In their New York City office, Dr. Reddy & Dr. Kodali offer personalized and advanced treatment for patients experiencing jaw locking, a painful condition that can worsen without intervention. By identifying the underlying causes of jaw locking, Dr. Reddy & Dr. Kodali can ensure a future free from pain and restore full mobility to the jaw.
Why does my jaw lock, get stuck, or get stiff?
Jaw locking, also known as "lockjaw," occurs when the jaw cannot fully open or close or gets stuck during movement. Several factors can contribute to this condition:
· Muscular issues in the jaw
· Displacement of the disc/cartilage within the temporomandibular joint (TMJ)
· Dysfunction in the TMJ
· Improper jaw development or injuries
· Pathological conditions affecting the maxillofacial structures
TThe TMJ is a complex joint located in front of each ear where the skull bone meets the lower jaw. It consists of two bones, a fibrocartilaginous disc, ligaments, blood vessels, and nerves. In some patients, the disc can slip out of place, disrupting normal jaw movement and resulting in a feeling of misalignment or being "stuck.".
Symptoms and Side Effects of Jaw Locking
Jaw locking is often accompanied by clicking noises when the jaw is moved, such as during talking or eating. Opening the jaw wide, like during yawning, may cause the jaw to appear pulled sideways or in a zigzag pattern. Discomfort or pain is commonly associated with jaw locking, along with feelings of anxiety and concern about limited jaw mobility.
Treatment Approaches for Jaw Locking
Various treatment options are available to address jaw locking and the associated discomfort. These options include:
· Conservative treatments: These may involve jaw stretching exercises, medications, and the application of warm compresses to relax the jaw and reduce inflammation.
· Mobilization of the joint: Techniques can be employed to help restore normal movement and function to the TMJ.
· Flushing of the joint (arthrocentesis): This procedure involves rinsing the joint to reduce inflammation and improve function.
· Surgical interventions: In rare cases, surgical procedures such as arthroscopy may be considered to address sticky adhesions or other structural issues.

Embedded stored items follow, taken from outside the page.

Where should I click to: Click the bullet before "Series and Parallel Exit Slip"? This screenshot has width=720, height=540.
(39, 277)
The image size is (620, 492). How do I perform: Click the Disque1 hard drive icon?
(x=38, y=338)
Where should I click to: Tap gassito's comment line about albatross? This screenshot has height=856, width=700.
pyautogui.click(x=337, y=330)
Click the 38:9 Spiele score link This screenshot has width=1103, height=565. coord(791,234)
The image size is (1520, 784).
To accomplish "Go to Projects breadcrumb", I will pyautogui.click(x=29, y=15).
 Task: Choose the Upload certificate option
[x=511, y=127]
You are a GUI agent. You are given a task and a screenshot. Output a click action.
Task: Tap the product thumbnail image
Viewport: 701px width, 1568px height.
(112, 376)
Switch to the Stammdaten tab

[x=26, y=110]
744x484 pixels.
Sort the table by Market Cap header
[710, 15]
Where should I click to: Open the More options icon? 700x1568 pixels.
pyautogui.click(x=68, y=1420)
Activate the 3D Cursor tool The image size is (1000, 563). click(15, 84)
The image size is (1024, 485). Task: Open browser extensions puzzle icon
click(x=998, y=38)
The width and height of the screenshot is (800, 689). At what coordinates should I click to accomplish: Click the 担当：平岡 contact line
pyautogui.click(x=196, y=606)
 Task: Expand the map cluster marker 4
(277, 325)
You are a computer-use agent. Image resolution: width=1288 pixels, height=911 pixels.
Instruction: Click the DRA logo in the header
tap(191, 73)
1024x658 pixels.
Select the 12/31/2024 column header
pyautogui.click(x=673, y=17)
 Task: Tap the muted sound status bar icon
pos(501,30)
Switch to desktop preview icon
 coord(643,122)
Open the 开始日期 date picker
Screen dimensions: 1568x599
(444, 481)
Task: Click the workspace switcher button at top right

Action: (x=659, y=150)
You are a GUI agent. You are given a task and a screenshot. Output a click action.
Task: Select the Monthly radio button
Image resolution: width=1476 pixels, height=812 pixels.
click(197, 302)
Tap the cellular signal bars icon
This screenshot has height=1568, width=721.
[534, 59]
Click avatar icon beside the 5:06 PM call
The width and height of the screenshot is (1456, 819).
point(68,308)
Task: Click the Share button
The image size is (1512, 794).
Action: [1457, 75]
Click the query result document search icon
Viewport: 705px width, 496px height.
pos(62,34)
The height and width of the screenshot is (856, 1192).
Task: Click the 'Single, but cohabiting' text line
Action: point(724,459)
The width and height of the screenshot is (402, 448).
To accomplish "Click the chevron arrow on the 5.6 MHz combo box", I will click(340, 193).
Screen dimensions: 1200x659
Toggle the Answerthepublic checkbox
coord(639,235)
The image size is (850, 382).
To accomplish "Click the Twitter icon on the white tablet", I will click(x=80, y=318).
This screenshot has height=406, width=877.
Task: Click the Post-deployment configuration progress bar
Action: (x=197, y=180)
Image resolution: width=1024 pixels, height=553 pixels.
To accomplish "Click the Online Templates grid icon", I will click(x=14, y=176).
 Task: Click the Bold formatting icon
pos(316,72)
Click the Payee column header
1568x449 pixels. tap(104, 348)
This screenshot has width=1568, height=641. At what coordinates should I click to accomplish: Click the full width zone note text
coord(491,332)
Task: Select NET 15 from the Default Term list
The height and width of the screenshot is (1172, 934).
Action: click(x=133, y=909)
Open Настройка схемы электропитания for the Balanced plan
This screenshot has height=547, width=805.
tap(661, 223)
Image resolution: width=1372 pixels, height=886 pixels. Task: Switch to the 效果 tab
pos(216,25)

The most effective treatment approach depends on the severity and duration of the condition, as well as any previous treatments that have been attempted. Generally, starting with conservative methods like massage, warm compresses, or ice packs to relax the jaw and reduce inflammation is recommended. The use of a bite guard (splint) can help stabilize the jaw and alleviate pressure. In some cases, a trigger point injection may be suitable instead of an oral appliance. Surgical intervention is only considered in exceptional circumstances, such as arthroscopy. It is crucial to seek an evaluation at the first signs of jaw locking or stiffness to prevent the condition from becoming chronic.